Large Language Models, Transformers, and Charades

Large Language Models, Transformers and ... Charades v2


Large language models (LLMs), in particular GPTs, have captured the world’s attention over the last few years and led the field of Natural Language Processing (NLP) into its new and improved stage of evolution.

While LLMs may be based on several different neural network architectures, such as transformers and convolutional and recurrent architectures, most of the recent LLMs are based on transformers.

AI and its variants are ultimately an aspirational human attempt to mimic natural intelligence. So it should come as no surprise that the various mechanisms developed so far can be understood and explained in terms of mundane human activities or natural phenomena.

Transformers & Charades

In its simplest form, transformers can be modeled as a game of charades. In a popular party game of gestures and acting, one player is given a word or phrase and has to communicate it through gestures to the team. If the team can decipher the word or phrase correctly, they win a point.

Transformers consist of an encoder and a decoder.

The player transforming the given word or phrase into a visual representation through basic gestures represents the encoder. The team transforming the gestures into a verbal output represents the decoder.

Transformers use a numerical representation instead of gestures, which is also known as embedding representation.

This embedding captures many different factors of the input information in various dimensions.
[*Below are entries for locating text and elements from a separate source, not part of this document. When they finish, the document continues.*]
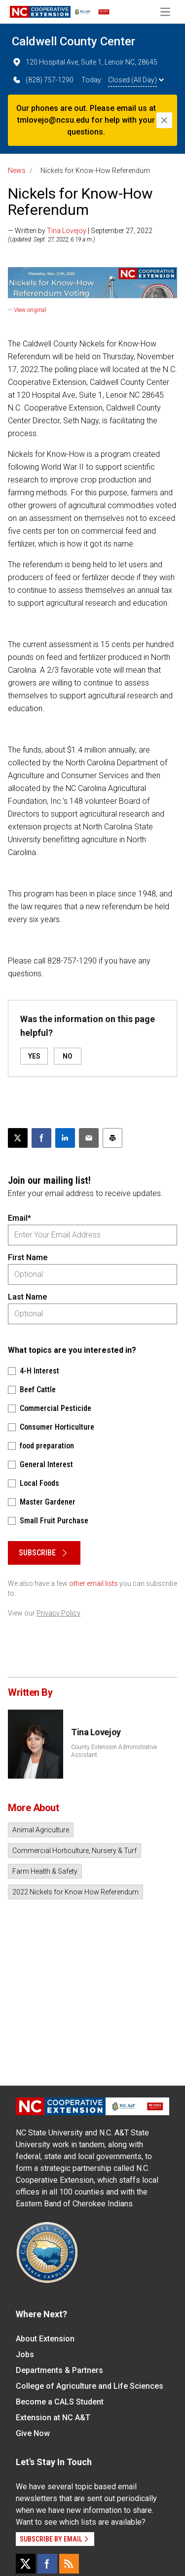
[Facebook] (47, 2564)
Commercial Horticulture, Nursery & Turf (74, 1851)
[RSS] (69, 2564)
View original (30, 310)
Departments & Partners (59, 2370)
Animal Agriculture (40, 1830)
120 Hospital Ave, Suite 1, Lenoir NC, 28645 (84, 62)
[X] (26, 2564)
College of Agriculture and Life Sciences (89, 2386)
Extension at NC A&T (53, 2417)
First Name (27, 1257)
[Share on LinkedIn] (65, 1138)
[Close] (164, 120)
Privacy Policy (58, 1613)
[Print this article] (112, 1138)
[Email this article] (89, 1138)
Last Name (27, 1297)
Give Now (33, 2433)
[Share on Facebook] (41, 1138)
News (17, 170)
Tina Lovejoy (66, 231)
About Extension (45, 2338)
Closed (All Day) (136, 80)
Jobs (25, 2354)
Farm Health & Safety (44, 1871)
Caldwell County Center (73, 41)
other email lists (93, 1583)
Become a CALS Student (60, 2401)
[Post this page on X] (18, 1138)
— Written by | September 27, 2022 (80, 231)
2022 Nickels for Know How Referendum (75, 1892)
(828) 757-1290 (43, 80)
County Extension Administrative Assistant (114, 1751)
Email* (19, 1218)
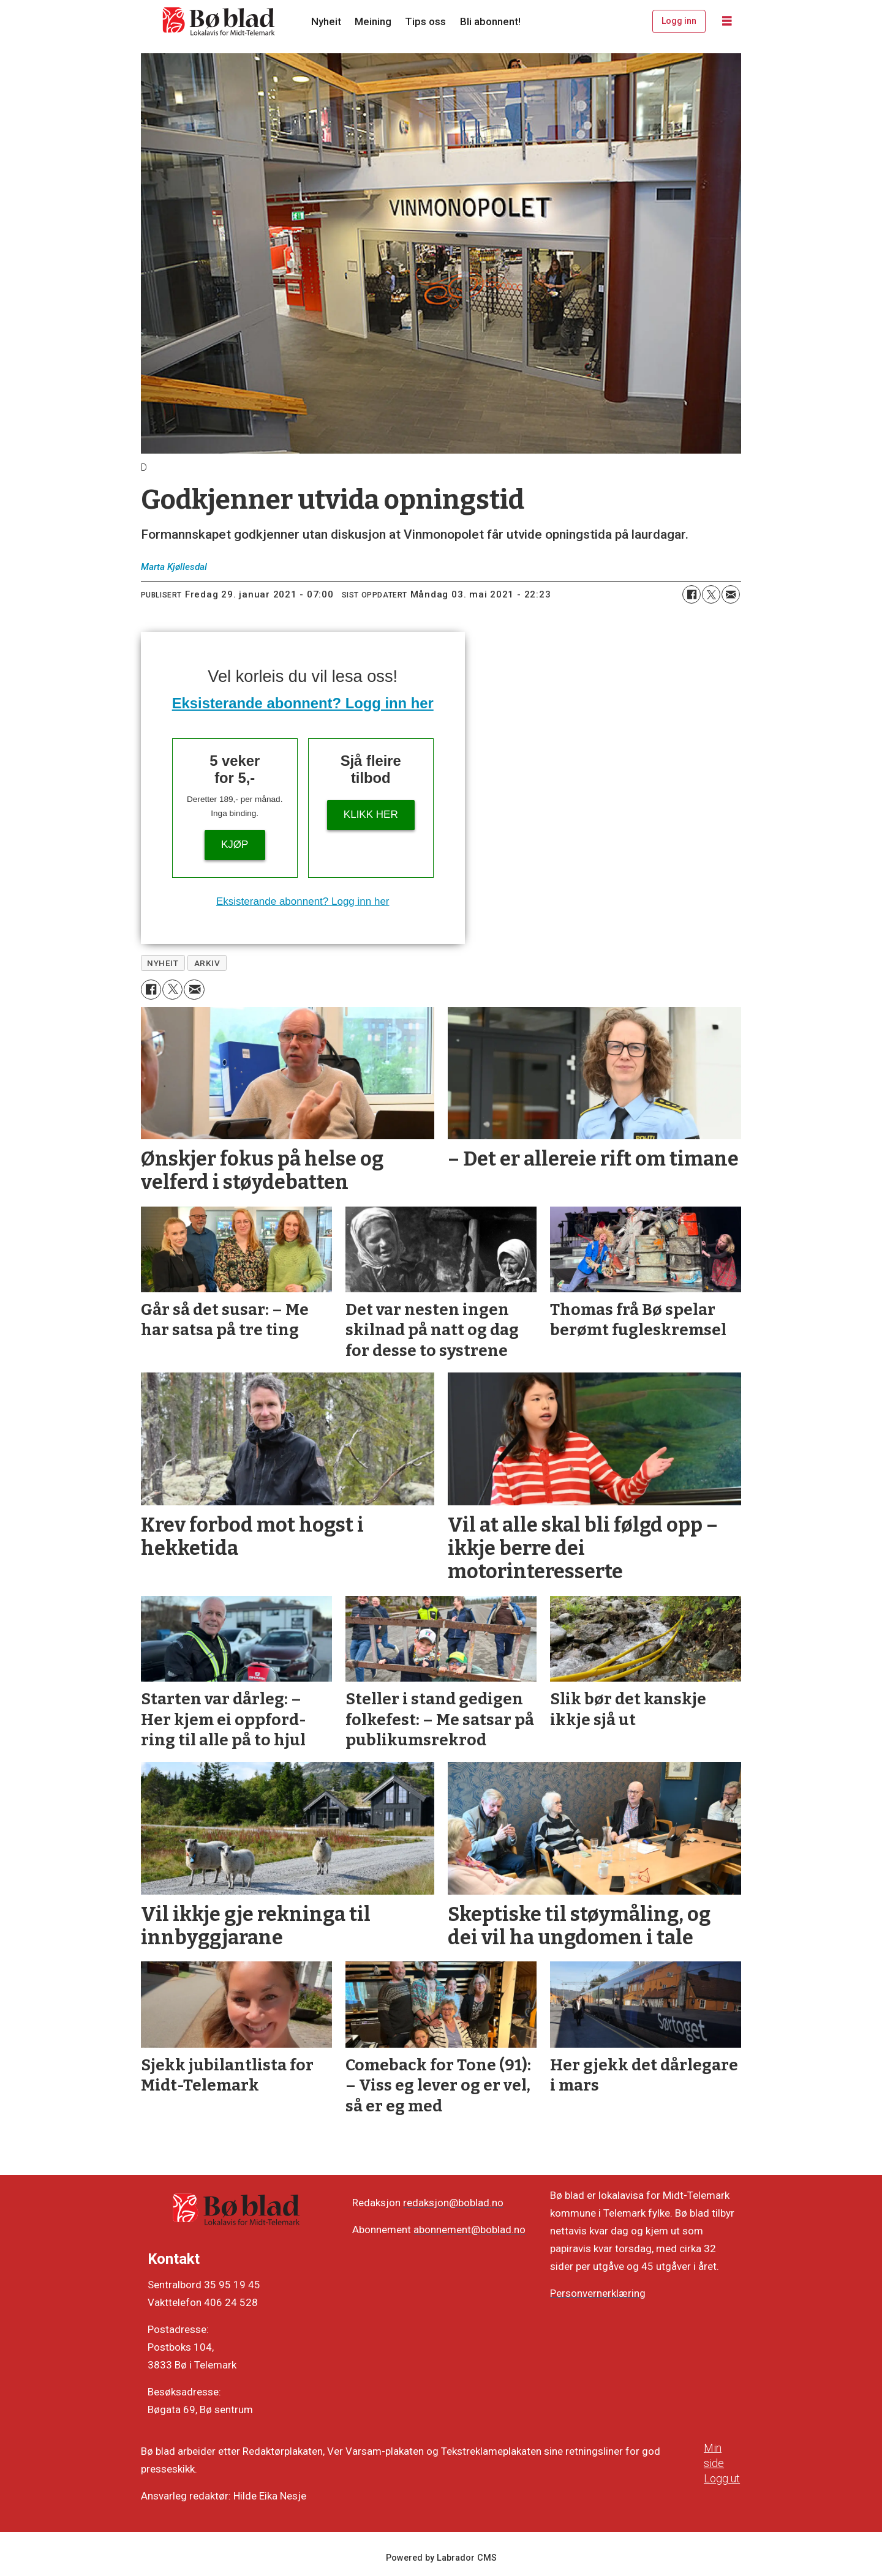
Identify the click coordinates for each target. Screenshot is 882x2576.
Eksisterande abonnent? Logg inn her (303, 703)
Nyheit (326, 21)
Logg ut (722, 2478)
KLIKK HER (371, 814)
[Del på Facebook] (691, 594)
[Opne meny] (727, 21)
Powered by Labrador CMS (441, 2558)
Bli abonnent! (490, 21)
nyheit (162, 963)
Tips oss (425, 21)
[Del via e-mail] (731, 594)
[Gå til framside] (219, 21)
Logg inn (679, 21)
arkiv (207, 963)
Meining (373, 21)
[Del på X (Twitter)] (711, 594)
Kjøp (234, 844)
Just as the player acting out, say, a longer phrase, decides which words to emphasize to convey the information most accurately and quickly, and may even communicate words out of order for this purpose.

LLMs also weigh the importance of different words or tokens in the input sequence, relative to other words, to facilitate the most accurate capture and communication of context, significance, and long-range dependencies within the sequence.

This is called the self-attention mechanism.

Transformer Architecture

There are different variants of the transformer architecture such as BERT (Bidirectional Encoder Representations from Transformers) and GPT (Generative Pretrained Transformers).

GPT is designed primarily for generative tasks and focuses only on the decoder portion of the original transformer architecture. This can be thought of as our charades team creating stories based on the input given to them, without a player translating these into gestures.

Meanwhile, BERT specializes in masked word prediction and text classification tasks and utilizes only the encoder portion of the original transformer architecture.

Think of this as the player receiving the input word on a piece of paper and placing this in one box among a set of ten different boxes, based on the characteristics of the input word.


Whether combined or used individually, the encoder and decoder parts of the transformer architecture have immense power to transform the future of not just natural language processing and deep learning, but also humanity in general. 

The advent of LLMs, particularly exemplified by GPTs, has marked a significant milestone in the evolution of NLP. By harnessing the power of transformer architectures, these models have not only revolutionized the field but also provided a fascinating glimpse into the intricate workings of human language understanding and generation.

As LLMs continue to advance, they hold the promise of unlocking even greater potentials, bridging the gap between artificial and natural intelligence while reshaping the landscape of linguistic exploration and innovation.